Ruby and Python workers use a pull-based polling model due to language runtime constraints:
Ruby: The Global VM Lock (GVL) prevents Rust from safely calling Ruby methods from Rust threads. Polling allows Ruby to control thread context.
Python: The Global Interpreter Lock (GIL) has the same limitation. Python must initiate all cross-language calls.
Polling Characteristics
| Parameter | Default Value | Description |
|---|---|---|
| Poll Interval | 10ms | Time between polls when no events |
| Max Latency | ~10ms | Time from event generation to processing start |
| Starvation Check | Every 100 polls (1 second) | Detect processing bottlenecks |
| Cleanup Interval | Every 1000 polls (10 seconds) | Clean up timed-out events |
Poll Loop Structure
while running:
# 1. Poll for event
event = poll_step_events()
if event:
# 2. Process event through handler
process_event(event)
else:
# 3. Sleep when no events
time.sleep(0.01) # 10ms
# 4. Periodic maintenance
if poll_count % 100 == 0:
check_starvation_warnings()
if poll_count % 1000 == 0:
cleanup_timeouts()
FFI Contract
Ruby and Python share the same FFI contract:
| Function | Description |
|---|---|
poll_step_events() | Get next pending event (returns None if empty) |
complete_step_event(event_id, result) | Submit handler result |
get_ffi_dispatch_metrics() | Get dispatch channel metrics |
check_starvation_warnings() | Trigger starvation logging |
cleanup_timeouts() | Clean up timed-out events |
Event Bridge Pattern
Overview
All workers implement an EventBridge (pub/sub) pattern for internal coordination:
┌─────────────────────────────────────────────────────────────────┐
│ EVENT BRIDGE PATTERN │
└─────────────────────────────────────────────────────────────────┘
Publishers EventBridge Subscribers
───────── ─────────── ───────────
HandlerRegistry ──publish──→ ──notify──→ StepExecutionSubscriber
EventPoller ──publish──→ [Events] ──notify──→ MetricsCollector
Worker ──publish──→ ──notify──→ Custom Subscribers
Standard Event Names
| Event | Description | Payload |
|---|---|---|
handler_registered | Handler added to registry | (name, handler_class) |
step_execution_received | Step event received | FfiStepEvent |
step_execution_completed | Handler finished | StepHandlerResult |
worker_started | Worker bootstrap complete | worker_id |
worker_stopped | Worker shutdown | worker_id |
Implementation Libraries
| Language | Library | Pattern |
|---|---|---|
| Ruby | dry-events | Publisher/Subscriber |
| Python | pyee | EventEmitter |
| Rust | Native channels | mpsc |
Usage Example (Python)

Exercise: Extend the documentation on Ruby and Python worker polling and the event bridge, picking up right after its final heading. None of the data is needed here.

Data rows:
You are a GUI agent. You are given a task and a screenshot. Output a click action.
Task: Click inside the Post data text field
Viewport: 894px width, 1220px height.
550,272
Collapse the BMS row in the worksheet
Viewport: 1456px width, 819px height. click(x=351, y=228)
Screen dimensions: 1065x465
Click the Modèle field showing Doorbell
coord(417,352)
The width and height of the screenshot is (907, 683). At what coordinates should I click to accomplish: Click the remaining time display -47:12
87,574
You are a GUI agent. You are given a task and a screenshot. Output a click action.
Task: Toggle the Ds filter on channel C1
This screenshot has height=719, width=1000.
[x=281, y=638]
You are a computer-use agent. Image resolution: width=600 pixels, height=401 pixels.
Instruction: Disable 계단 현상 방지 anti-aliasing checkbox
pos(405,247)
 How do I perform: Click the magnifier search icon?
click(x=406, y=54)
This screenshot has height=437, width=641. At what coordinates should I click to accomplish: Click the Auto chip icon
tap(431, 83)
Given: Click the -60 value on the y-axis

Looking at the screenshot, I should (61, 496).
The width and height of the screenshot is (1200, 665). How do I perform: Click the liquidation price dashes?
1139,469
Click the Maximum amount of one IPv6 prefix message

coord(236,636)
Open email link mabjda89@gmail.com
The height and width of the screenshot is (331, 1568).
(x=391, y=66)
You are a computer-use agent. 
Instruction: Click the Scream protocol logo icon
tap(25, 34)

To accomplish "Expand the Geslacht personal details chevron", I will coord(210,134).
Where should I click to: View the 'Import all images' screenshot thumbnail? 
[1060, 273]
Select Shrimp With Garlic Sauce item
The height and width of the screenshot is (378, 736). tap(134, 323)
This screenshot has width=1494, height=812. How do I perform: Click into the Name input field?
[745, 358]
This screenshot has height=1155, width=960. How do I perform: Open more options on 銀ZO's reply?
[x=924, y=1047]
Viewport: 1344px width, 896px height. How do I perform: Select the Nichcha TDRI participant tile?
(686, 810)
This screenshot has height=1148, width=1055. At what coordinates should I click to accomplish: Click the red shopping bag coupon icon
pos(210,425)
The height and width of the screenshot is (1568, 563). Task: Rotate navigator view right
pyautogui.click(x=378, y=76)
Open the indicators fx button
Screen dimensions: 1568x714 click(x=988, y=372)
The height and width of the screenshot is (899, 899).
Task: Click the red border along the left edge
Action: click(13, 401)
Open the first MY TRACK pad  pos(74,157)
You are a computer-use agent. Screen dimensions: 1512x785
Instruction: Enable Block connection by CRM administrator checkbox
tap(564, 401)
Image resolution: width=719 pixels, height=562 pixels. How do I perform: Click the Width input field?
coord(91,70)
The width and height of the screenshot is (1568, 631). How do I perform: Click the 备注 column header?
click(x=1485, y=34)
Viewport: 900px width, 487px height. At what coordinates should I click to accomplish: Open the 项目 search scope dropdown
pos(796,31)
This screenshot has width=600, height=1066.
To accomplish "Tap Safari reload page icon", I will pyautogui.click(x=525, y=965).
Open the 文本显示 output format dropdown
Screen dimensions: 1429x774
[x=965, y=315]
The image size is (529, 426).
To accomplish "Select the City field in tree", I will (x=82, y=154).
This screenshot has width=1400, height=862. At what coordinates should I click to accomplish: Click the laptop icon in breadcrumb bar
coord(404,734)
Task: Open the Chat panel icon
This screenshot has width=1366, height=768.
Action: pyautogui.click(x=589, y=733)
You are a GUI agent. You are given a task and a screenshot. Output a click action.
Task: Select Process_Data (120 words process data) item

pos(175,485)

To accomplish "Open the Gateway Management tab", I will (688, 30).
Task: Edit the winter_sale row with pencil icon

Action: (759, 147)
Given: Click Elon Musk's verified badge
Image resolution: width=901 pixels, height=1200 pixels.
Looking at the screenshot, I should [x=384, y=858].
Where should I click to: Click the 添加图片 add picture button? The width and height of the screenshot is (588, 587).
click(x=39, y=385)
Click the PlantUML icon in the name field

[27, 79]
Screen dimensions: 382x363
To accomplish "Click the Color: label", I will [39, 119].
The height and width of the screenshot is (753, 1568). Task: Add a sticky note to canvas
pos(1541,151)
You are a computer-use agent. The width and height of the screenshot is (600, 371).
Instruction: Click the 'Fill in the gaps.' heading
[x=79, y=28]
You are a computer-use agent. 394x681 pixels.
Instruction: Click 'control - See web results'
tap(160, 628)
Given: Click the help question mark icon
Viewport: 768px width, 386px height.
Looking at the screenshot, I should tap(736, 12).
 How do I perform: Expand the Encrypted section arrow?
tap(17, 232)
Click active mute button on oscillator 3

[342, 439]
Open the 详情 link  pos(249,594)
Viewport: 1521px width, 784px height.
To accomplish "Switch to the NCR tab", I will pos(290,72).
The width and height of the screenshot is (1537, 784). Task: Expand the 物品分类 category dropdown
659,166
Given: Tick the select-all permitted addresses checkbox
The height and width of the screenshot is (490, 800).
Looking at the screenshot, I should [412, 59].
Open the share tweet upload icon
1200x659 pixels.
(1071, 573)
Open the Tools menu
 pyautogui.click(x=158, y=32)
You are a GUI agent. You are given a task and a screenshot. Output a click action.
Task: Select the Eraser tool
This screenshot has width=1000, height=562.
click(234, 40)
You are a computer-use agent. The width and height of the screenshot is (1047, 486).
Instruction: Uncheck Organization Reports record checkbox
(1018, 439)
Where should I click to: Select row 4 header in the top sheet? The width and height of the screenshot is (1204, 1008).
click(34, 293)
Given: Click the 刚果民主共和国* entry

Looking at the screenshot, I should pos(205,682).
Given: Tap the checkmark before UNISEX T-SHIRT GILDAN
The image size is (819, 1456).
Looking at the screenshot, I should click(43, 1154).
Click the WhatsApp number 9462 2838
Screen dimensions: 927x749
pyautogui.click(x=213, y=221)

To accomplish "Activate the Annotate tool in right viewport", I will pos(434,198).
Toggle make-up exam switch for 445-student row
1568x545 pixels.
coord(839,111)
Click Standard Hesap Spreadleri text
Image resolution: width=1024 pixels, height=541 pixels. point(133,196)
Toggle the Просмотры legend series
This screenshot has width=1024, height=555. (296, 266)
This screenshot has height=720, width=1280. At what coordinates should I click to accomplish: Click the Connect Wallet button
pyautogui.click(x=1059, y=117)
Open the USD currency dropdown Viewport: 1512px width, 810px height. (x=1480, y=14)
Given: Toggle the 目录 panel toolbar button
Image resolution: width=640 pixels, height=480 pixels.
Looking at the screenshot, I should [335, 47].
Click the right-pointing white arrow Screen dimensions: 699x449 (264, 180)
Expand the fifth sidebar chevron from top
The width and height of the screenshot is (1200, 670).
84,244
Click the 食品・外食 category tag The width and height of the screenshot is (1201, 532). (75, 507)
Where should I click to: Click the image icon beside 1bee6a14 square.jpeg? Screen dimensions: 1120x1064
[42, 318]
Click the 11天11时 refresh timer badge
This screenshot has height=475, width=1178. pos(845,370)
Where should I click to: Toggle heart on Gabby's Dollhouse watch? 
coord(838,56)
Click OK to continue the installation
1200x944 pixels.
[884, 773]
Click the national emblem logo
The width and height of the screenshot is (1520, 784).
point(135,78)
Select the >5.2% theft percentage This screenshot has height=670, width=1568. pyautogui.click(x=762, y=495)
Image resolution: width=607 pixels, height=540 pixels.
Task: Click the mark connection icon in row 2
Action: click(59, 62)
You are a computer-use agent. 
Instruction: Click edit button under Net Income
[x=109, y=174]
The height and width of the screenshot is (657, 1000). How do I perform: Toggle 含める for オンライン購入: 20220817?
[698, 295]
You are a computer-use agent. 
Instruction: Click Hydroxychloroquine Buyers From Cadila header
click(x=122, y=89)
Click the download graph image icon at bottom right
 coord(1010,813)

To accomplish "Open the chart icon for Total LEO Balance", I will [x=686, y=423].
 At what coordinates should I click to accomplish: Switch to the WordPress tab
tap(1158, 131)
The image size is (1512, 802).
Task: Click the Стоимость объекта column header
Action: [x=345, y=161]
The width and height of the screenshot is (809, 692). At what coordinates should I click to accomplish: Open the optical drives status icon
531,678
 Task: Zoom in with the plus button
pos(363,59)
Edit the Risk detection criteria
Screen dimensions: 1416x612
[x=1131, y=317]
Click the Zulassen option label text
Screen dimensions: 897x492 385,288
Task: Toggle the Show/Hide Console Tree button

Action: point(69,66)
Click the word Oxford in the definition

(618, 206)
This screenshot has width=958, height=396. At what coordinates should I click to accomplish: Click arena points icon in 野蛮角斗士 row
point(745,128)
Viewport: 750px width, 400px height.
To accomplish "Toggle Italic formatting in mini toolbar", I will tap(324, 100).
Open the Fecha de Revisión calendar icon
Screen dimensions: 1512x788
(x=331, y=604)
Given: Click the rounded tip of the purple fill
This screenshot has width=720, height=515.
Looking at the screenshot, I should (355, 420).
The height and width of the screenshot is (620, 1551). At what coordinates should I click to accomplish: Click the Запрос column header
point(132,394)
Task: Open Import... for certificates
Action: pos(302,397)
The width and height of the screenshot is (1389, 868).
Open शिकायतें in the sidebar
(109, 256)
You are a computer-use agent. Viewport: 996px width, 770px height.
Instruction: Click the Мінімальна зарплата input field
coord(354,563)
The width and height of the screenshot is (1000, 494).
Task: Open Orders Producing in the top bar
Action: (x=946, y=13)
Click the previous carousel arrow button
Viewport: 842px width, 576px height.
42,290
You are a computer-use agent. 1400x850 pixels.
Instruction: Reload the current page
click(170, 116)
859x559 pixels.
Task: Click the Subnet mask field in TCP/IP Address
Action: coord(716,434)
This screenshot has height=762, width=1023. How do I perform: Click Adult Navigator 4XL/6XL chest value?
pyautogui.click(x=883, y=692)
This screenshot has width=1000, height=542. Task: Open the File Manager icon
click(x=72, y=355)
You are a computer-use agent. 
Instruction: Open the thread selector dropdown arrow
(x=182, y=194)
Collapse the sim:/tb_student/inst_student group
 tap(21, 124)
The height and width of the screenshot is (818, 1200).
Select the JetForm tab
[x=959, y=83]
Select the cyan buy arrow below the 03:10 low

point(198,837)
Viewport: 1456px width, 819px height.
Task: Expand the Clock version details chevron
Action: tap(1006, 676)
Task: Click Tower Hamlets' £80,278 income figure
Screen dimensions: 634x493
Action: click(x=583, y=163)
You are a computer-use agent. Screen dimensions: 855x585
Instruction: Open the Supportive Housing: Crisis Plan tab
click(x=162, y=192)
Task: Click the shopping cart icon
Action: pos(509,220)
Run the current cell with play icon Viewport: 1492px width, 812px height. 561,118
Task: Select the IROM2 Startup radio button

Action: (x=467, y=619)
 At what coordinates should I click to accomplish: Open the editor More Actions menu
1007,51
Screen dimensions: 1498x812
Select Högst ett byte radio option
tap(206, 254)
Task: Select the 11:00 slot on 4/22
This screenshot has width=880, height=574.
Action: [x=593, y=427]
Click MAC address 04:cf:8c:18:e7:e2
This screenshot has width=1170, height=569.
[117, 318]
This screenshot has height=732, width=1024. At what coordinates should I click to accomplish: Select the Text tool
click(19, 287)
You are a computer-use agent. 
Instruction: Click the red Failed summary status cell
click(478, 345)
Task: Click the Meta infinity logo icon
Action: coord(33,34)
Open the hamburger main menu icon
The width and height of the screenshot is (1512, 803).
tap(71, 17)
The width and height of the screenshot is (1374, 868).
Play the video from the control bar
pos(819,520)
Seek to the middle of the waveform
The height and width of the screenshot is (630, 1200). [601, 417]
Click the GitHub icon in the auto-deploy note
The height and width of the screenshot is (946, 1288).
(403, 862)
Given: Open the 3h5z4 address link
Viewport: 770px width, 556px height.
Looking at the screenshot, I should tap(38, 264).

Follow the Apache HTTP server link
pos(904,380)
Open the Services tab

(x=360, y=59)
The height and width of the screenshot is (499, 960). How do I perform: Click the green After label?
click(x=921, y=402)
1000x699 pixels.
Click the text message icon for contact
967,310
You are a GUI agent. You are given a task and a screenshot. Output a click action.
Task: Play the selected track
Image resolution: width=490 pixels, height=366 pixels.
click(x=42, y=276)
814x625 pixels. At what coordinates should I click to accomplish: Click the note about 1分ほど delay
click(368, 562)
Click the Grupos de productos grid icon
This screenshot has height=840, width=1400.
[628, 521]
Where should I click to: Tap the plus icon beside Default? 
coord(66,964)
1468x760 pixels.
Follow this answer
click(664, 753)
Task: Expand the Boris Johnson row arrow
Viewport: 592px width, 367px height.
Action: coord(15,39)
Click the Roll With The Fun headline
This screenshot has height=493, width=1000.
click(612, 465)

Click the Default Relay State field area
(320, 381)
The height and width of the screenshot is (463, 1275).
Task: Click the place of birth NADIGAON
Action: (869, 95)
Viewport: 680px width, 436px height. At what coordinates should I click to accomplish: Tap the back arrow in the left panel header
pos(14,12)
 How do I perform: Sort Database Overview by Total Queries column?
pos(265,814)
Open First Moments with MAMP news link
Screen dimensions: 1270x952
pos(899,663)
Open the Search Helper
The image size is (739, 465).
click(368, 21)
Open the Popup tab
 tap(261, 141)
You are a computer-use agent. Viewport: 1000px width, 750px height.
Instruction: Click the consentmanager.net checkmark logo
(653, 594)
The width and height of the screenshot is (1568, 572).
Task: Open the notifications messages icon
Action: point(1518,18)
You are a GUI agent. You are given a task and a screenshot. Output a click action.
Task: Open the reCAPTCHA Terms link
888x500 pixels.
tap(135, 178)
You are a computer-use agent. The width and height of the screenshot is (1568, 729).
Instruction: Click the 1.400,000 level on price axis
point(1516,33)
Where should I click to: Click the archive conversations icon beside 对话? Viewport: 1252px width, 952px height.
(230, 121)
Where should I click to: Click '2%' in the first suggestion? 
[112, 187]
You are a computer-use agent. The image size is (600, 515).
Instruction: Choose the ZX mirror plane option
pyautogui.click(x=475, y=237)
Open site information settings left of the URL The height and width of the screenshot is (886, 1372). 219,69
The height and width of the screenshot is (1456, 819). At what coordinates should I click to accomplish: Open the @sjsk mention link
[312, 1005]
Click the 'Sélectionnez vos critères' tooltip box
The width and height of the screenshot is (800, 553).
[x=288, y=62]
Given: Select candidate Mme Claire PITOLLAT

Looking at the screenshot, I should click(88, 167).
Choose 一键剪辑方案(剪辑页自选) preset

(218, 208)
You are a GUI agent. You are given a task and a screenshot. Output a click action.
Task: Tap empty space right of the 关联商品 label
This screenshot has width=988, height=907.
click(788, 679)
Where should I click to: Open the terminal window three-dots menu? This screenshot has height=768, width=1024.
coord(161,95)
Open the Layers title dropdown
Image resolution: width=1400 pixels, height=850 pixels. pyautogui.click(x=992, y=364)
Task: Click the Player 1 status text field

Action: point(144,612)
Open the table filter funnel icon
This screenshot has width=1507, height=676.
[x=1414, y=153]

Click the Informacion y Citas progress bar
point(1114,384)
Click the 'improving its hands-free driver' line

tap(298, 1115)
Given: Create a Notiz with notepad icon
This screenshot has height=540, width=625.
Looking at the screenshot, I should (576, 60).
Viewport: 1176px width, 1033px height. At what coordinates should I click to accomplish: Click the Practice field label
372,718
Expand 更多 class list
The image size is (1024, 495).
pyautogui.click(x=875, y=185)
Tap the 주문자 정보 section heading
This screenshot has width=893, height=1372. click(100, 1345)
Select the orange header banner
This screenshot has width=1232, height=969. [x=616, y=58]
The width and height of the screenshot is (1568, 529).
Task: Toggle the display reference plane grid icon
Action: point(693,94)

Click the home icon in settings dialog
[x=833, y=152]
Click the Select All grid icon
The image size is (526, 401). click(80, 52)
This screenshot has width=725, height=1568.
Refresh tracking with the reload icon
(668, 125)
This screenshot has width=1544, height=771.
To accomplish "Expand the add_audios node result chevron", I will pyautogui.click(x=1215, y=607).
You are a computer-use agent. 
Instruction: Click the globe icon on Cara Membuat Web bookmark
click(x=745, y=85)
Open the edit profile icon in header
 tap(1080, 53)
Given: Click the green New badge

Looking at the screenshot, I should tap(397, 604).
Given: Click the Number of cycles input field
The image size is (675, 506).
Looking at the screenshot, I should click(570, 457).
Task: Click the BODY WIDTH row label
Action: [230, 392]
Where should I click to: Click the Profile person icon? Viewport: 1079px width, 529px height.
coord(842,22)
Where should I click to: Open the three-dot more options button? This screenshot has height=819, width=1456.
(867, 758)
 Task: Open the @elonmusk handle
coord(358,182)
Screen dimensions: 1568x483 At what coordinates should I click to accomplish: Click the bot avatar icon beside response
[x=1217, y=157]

Reply to the task:
from tasker_core import EventBridge, EventNames
bridge = EventBridge.instance()
# Subscribe to events
def on_step_received(event):
print(f"Processing step {event.step_uuid}")
bridge.subscribe(EventNames.STEP_EXECUTION_RECEIVED, on_step_received)
# Publish events
bridge.publish(EventNames.HANDLER_REGISTERED, "my_handler", MyHandler)
Singleton Pattern
Worker State Management
All workers store global state in a thread-safe singleton:
┌─────────────────────────────────────────────────────────────────┐
│ SINGLETON WORKER STATE │
└─────────────────────────────────────────────────────────────────┘
Thread-Safe Global
│
▼
┌──────────────────┐
│ WorkerSystem │
│ ┌────────────┐ │
│ │ Mutex/Lock │ │
│ │ Inner │ │
│ │ State │ │
│ └────────────┘ │
└──────────────────┘
│
├──→ HandlerRegistry
├──→ EventBridge
├──→ EventPoller
└──→ Configuration
Singleton Classes
| Language | Singleton Implementation |
|---|---|
| Rust | OnceLock<Mutex<WorkerSystem>> |
| Ruby | Singleton module |
| Python | Class-level _instance with instance() classmethod |
Reset for Testing
All singletons provide reset methods for test isolation:
# Python
HandlerRegistry.reset_instance()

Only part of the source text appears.